Writing this comment made it way worse! I've scratched my arm, my leg, my back, my eye socket all since I went to copy and paste the quote above. Anyone else find the same?


I loved reading this in 2008, was my first encounter with Atul Gawande and caused me to seek out other medical writers like Oliver Sacks. Thanks to @dove for reposting this incredible piece of writing.


I hadn't noticed this was from Atul Gawande -- I loved his book Being Mortal. Neat to see what he was writing about in 2008.


Can someone provide a tl;dr version? :)


When the brain gets incomplete signals from its peripheral nerves, it does its best job to "fill in the gaps" with its best guess of what that information should be.

Unfortunately, this mechanism can lead to symptoms like phantom pain or itching. As the author puts it, sometimes the check engine light is really nothing wrong with the engine but a faulty light itself.

One promising solution to these medical problems is to fill in the missing data in a different way. For example, phantom limb sufferers can look in a mirror image of their good limb, pretend it's their missing limb, and feel immediate and lasting relief. This may help with things like phantom itching, too.
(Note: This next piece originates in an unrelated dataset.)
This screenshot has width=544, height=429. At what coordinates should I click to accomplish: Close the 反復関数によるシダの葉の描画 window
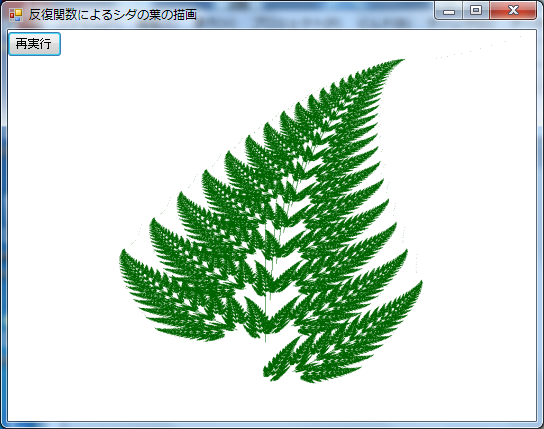click(513, 11)
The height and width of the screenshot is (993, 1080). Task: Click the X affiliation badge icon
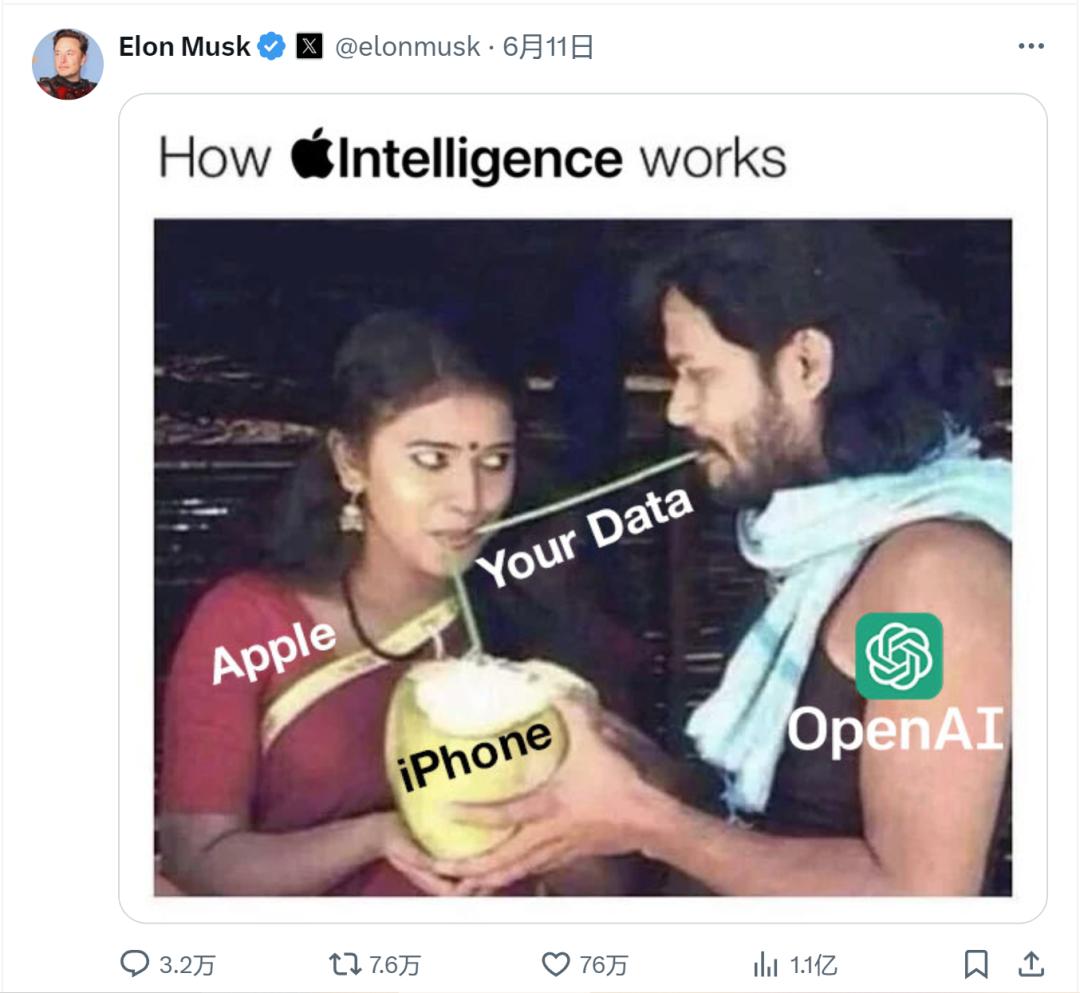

I don't think there's an easy tldr. The lead character is a woman with a number of maladies, but develops an itch that had no apparent physical manifestation and shouldn't have been possible as the nerve endings in the itchy location were dead. The article is a sprawling overview of the history of diagnosing not just itches, but understanding the cause of such phenomenon as "phantom limbs"


woman has itchy scalp, no doctor can figure out how to cure it, article ends with "maybe the same mirror box therapy that is used to treat phantom limb pain will work" - no follow up if it was attempted or if it worked. All-in-all pretty shit article and I'm not sure what it's doing here.


It's worth the read. Like a drama/horror/science journal blend.